In 1996, my husband decided to travel to Canada. I stayed in Chile with my two-year-old son, waiting for the moment we would join him.

My husband arrived in Montreal, neither knowing anyone nor speaking the language. Soon he started to attend a church where he learned that we often have to walk by faith and not by sight.

That is how he got three jobs.

Ten months later, my son and I arrived in Canada via the United States.

Within weeks of my arrival, I started working with my husband in a restaurant where I was paid half the minimum wage. Because we had no one to take care of our son, we had to bring him with us to work, where he slept and played under a counter.

With time and hard work, we eventually became restaurant chefs, and my son started attending daycare.

Everything was going well until immigration denied us Canadian residency. We hired a lawyer to appeal, and he recommended that we move to Toronto.

In Toronto, we had to start from scratch, learning another language, finding new work, new friends, and a new church. It was here that we found our home.

One day while I was organizing a family camp, my colleagues tearfully told me that my husband had been detained by Immigration Canada and would be deported.

I remembered what my husband always told me: “we must walk by faith,” and despite everything that was happening, I felt peace.

We discovered that our lawyer had done nothing for us…

It was a painful moment, but we felt the support of our friends and the church.

One week later, my husband was granted bail.
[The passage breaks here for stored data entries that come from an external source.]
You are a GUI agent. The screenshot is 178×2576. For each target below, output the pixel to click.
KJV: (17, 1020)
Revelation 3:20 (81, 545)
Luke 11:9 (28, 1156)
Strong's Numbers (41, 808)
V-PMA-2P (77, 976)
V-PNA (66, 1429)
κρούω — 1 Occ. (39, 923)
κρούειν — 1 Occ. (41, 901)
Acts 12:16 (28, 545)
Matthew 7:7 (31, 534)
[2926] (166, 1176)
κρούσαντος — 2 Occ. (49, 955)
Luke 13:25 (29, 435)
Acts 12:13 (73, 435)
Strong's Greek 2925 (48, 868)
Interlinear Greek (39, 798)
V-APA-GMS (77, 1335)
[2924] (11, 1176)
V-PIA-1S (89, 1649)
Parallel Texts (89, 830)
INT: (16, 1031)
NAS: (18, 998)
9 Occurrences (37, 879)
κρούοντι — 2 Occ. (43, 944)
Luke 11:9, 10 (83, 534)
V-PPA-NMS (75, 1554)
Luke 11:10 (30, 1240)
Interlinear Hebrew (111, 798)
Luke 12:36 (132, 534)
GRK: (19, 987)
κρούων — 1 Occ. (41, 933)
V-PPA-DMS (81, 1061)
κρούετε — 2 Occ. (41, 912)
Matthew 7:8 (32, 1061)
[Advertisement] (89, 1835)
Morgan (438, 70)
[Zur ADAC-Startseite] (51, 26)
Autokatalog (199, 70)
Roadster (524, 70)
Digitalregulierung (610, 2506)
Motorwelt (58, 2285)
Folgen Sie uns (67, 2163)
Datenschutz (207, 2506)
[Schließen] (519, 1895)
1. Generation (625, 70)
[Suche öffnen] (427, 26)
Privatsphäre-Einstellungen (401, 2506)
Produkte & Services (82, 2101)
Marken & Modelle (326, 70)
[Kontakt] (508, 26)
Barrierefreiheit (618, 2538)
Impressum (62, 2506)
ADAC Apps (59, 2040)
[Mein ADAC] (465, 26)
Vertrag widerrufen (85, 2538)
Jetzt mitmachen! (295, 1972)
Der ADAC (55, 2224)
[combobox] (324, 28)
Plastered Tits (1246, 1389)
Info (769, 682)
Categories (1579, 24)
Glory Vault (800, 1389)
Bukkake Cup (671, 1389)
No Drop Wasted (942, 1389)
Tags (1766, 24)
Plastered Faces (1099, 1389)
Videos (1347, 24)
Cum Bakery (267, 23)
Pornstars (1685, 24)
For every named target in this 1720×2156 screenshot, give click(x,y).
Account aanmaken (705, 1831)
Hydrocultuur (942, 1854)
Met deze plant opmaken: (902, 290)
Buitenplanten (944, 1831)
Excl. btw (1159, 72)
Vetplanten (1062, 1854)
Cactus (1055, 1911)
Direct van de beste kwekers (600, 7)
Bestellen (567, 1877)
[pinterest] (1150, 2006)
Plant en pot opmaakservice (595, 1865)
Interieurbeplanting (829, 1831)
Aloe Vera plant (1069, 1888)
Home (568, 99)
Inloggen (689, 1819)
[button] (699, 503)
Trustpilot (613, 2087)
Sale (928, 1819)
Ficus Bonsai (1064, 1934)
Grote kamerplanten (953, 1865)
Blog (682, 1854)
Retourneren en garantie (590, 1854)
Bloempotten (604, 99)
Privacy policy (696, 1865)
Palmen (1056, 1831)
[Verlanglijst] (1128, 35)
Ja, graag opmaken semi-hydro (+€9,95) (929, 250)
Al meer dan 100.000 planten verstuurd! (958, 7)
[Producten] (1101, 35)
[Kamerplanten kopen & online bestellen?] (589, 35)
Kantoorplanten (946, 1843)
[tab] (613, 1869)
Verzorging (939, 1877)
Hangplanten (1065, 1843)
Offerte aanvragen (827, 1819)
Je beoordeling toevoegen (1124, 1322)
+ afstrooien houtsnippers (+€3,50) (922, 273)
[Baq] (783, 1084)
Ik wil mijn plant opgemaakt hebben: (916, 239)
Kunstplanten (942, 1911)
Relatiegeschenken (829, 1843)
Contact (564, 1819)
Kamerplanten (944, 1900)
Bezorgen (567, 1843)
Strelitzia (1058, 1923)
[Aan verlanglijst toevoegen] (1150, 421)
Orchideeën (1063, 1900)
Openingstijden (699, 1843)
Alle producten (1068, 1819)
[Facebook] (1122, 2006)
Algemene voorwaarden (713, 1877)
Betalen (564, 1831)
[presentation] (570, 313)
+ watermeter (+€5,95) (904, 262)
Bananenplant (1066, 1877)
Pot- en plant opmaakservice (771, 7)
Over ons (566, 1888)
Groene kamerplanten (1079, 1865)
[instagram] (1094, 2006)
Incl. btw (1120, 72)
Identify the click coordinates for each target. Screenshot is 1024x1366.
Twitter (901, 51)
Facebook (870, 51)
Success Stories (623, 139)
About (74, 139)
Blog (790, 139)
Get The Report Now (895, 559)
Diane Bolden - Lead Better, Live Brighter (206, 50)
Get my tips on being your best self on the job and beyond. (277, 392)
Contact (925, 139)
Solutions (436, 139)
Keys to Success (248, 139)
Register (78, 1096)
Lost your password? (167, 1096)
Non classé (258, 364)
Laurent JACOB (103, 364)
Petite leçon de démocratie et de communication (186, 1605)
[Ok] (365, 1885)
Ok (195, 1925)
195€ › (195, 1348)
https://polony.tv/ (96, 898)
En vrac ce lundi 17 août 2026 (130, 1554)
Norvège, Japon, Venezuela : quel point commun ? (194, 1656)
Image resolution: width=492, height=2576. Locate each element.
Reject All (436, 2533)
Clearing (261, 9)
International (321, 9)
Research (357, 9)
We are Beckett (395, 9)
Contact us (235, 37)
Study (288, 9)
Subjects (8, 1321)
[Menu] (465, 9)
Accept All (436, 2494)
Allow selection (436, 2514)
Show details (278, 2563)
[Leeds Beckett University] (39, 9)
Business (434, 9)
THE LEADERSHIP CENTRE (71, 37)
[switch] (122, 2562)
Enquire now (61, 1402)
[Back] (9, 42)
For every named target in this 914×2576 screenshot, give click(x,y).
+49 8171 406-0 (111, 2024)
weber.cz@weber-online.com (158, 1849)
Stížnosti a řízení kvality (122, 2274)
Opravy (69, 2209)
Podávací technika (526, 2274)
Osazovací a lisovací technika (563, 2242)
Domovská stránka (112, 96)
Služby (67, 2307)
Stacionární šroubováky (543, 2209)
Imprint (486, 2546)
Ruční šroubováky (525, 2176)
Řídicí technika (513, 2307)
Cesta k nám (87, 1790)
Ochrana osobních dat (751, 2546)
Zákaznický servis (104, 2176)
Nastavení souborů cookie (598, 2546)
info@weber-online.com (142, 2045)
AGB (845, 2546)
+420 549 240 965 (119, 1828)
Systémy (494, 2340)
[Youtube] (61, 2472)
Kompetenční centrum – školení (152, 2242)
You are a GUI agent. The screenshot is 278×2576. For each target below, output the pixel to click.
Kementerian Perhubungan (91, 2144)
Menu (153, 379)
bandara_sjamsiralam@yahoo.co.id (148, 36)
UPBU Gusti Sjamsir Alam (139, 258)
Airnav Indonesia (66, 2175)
We made an appeal on humanitarian grounds, and one week before our deportation date, we were accepted in Canada.

In the aftermath of our case, Immigration Canada asked us to be part of a campaign to support a new law to avoid this type of fraud from happening again. The Ministry made a video about our story, which is on their website. Whenever possible, my husband and I give talks about immigration for illegal immigrants or people in the immigration process.

Now we begin a new adventure. My husband has his own company building beautiful houses, my son is in his first year of university, and I started a daycare. And in spite of everything, we continue to walk by faith.